Saved entries:
□ □ □ □ □ □ □
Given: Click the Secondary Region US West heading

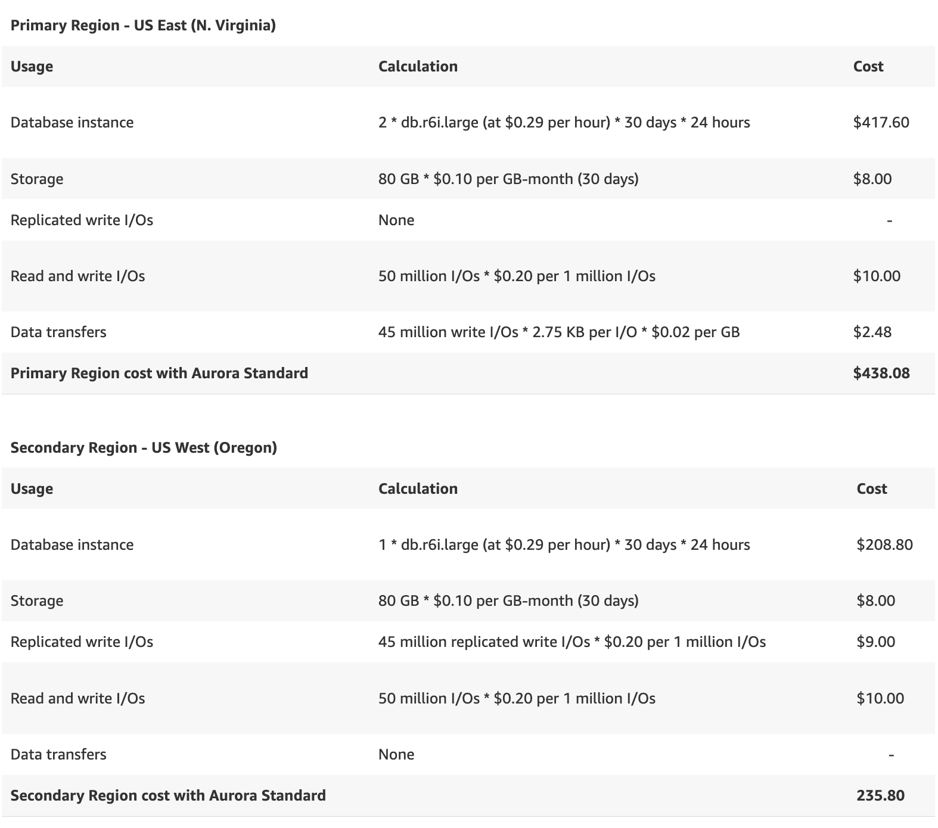Looking at the screenshot, I should [x=144, y=447].
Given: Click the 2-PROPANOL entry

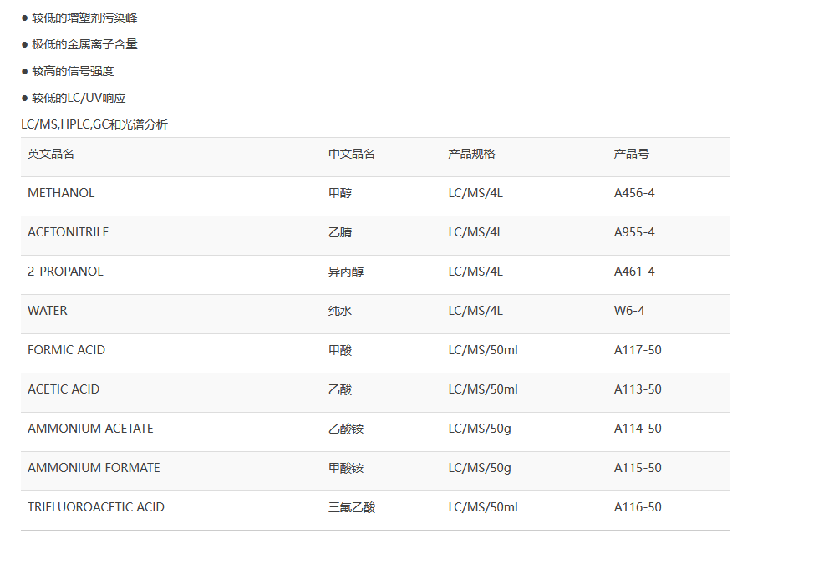Looking at the screenshot, I should coord(65,272).
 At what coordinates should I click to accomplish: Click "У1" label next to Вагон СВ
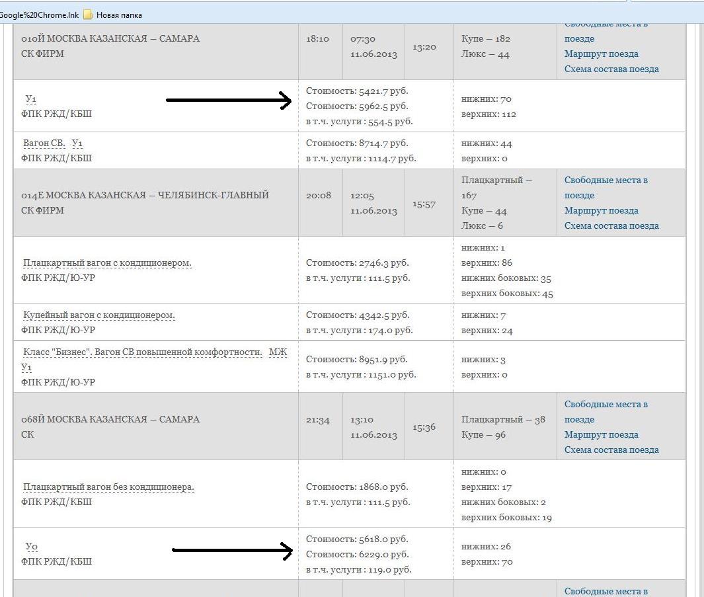click(77, 143)
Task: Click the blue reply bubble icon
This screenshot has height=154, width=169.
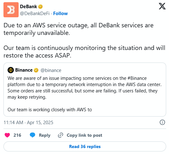Action: click(32, 135)
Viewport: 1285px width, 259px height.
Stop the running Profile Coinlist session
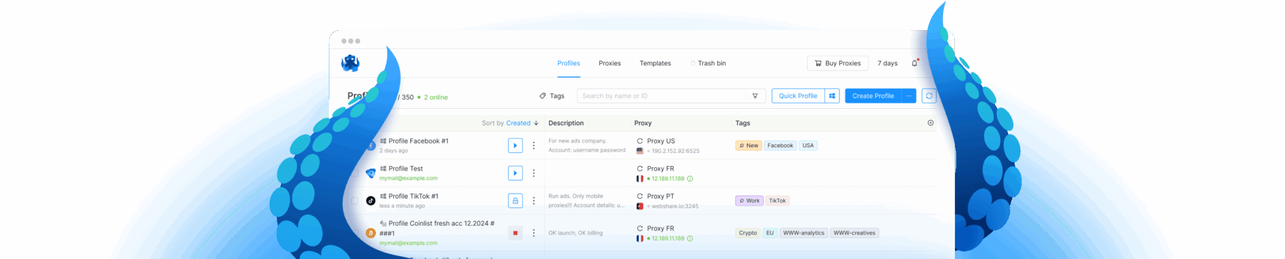click(515, 233)
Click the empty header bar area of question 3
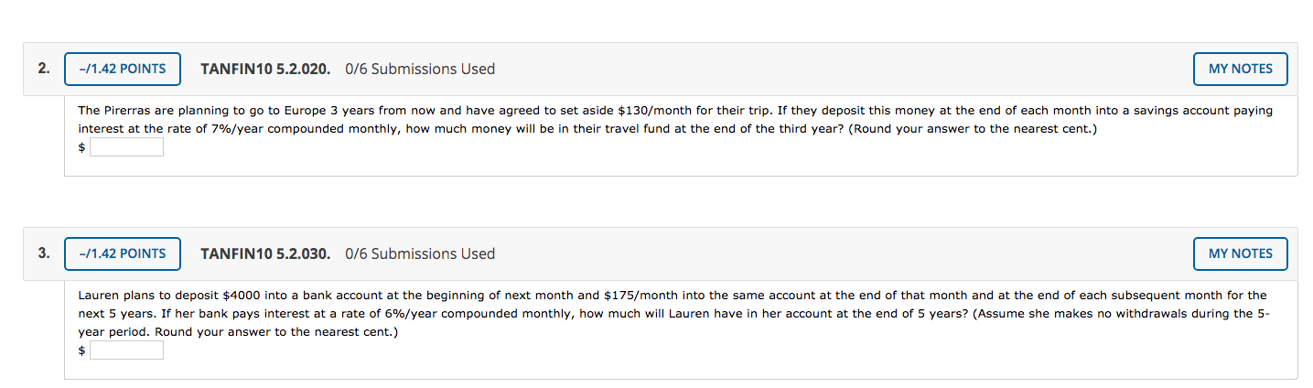The height and width of the screenshot is (388, 1313). (x=823, y=253)
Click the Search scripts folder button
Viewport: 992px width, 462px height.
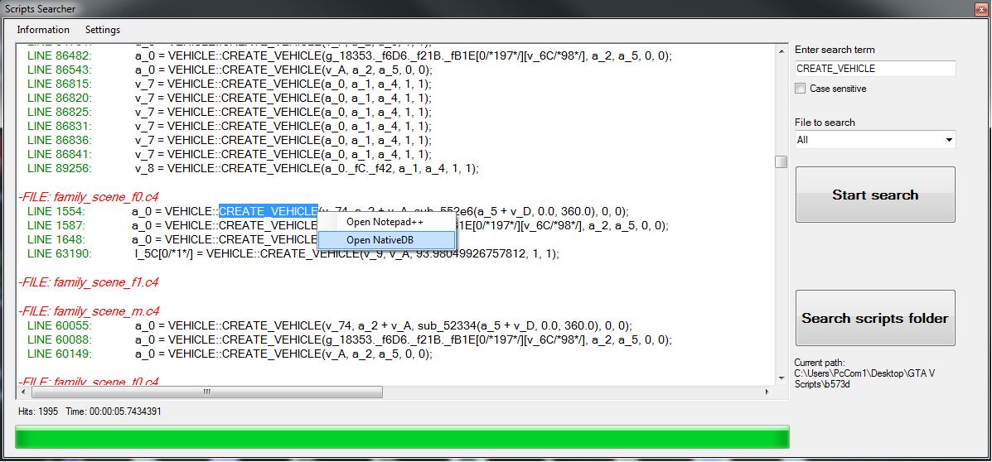[874, 318]
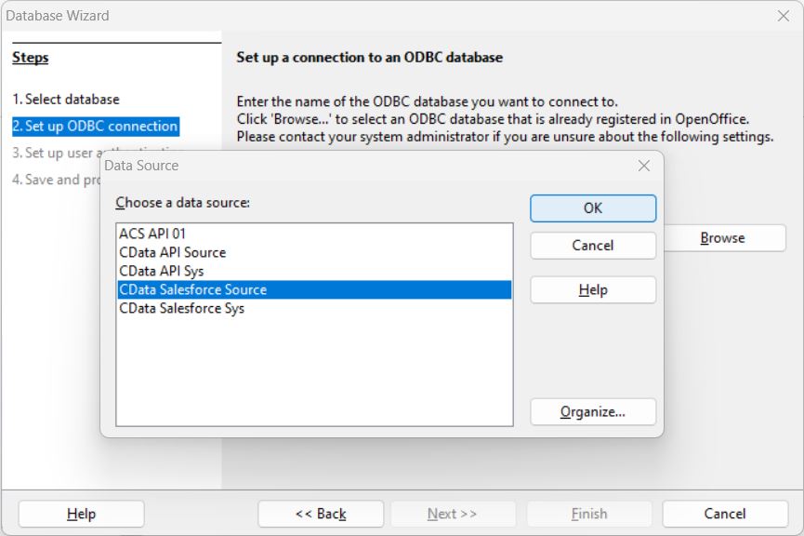
Task: Go to previous step with << Back
Action: click(x=321, y=514)
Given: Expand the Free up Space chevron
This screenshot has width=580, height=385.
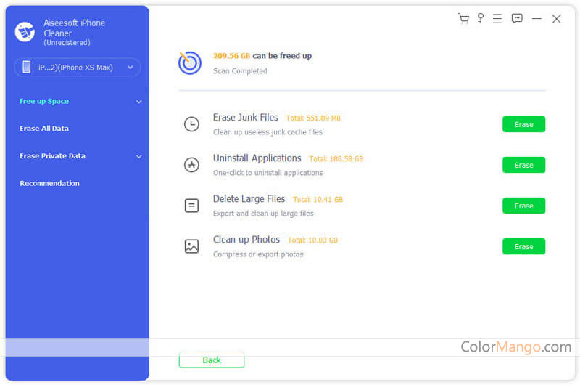Looking at the screenshot, I should tap(139, 102).
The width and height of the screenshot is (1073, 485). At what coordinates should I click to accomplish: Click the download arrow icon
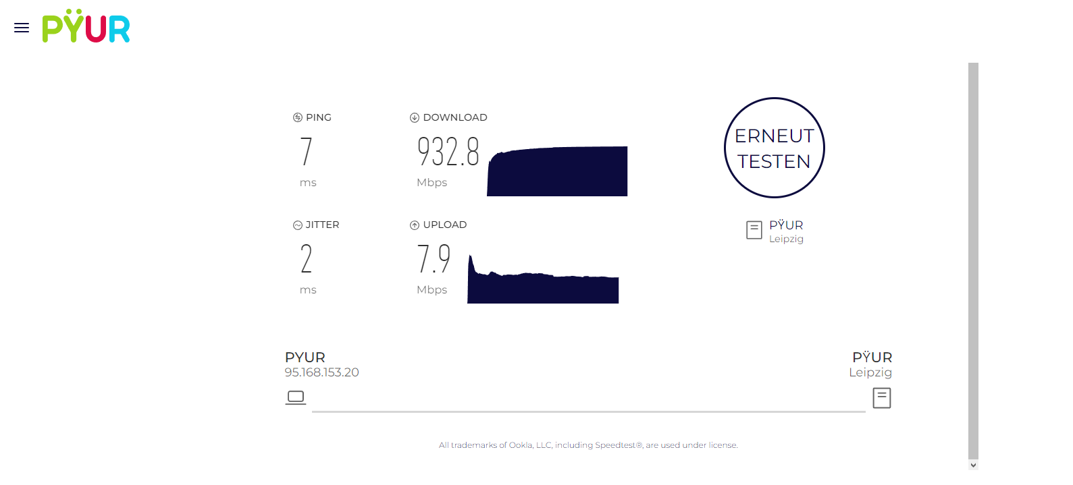pyautogui.click(x=415, y=117)
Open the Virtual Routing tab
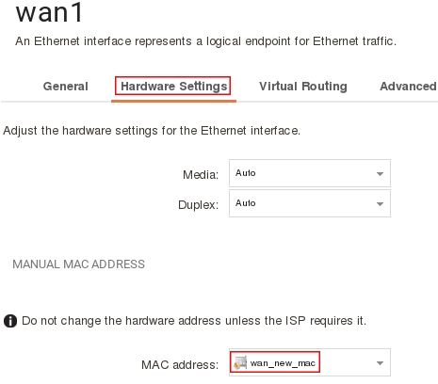Image resolution: width=438 pixels, height=384 pixels. pos(303,87)
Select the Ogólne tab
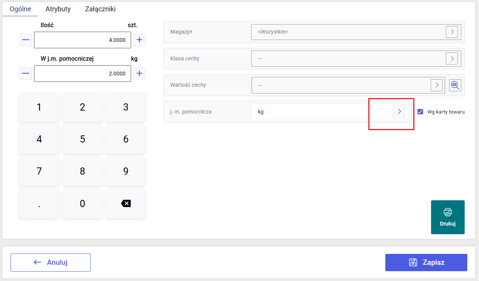The image size is (479, 281). click(20, 9)
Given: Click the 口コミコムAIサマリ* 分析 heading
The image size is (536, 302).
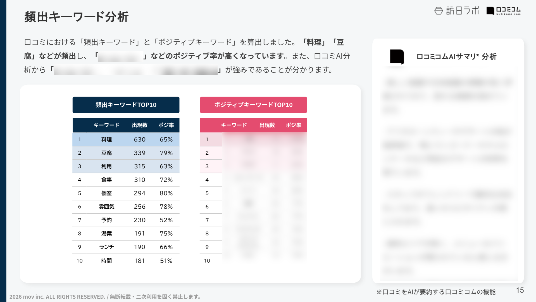Looking at the screenshot, I should 456,56.
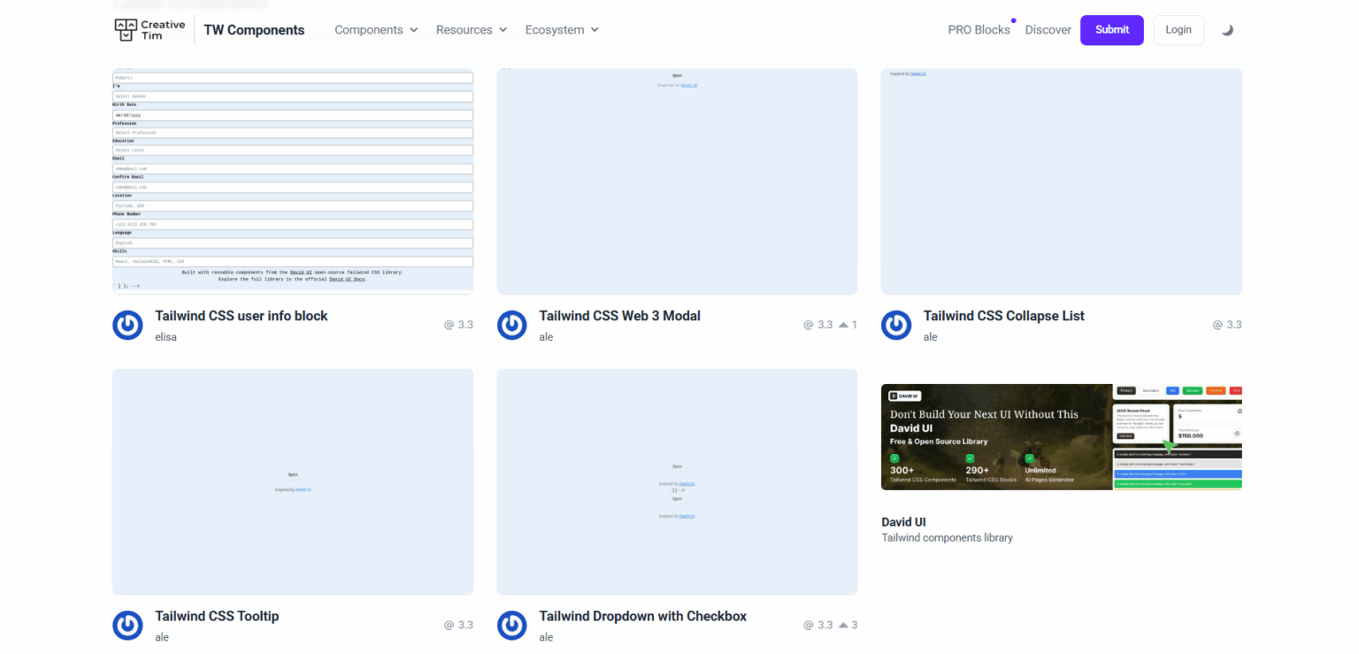Select the icon beside Tailwind CSS Collapse List

(896, 325)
□ □ □ □ □ □ □
• EXERCISE:
Full transcription without images: please go through the records and repeat them exactly.

• WRITTEN RESPONSE:
Given: Click the Secondary Region US West heading

Looking at the screenshot, I should [x=144, y=447].
Given: Click the 2-PROPANOL entry

Looking at the screenshot, I should coord(65,272).
 At what coordinates should I click to accomplish: Click "У1" label next to Вагон СВ
click(77, 143)
Task: Click the blue reply bubble icon
This screenshot has height=154, width=169.
Action: click(32, 135)
Viewport: 1285px width, 259px height.
Stop the running Profile Coinlist session
click(515, 233)
Click the empty header bar area of question 3
The height and width of the screenshot is (388, 1313). (x=823, y=253)
Click the Search scripts folder button
Viewport: 992px width, 462px height.
[874, 318]
Task: Go to previous step with << Back
Action: click(x=321, y=514)
Given: Expand the Free up Space chevron
This screenshot has width=580, height=385.
Looking at the screenshot, I should tap(139, 102).
The width and height of the screenshot is (1073, 485). At what coordinates should I click to accomplish: Click the download arrow icon
pyautogui.click(x=415, y=117)
Open the Virtual Routing tab
Image resolution: width=438 pixels, height=384 pixels. pos(303,87)
Select the Ogólne tab
The image size is (479, 281). click(20, 9)
Given: Click the 口コミコムAIサマリ* 分析 heading
The image size is (536, 302).
Looking at the screenshot, I should 456,56.
Select the icon beside Tailwind CSS Collapse List

(896, 325)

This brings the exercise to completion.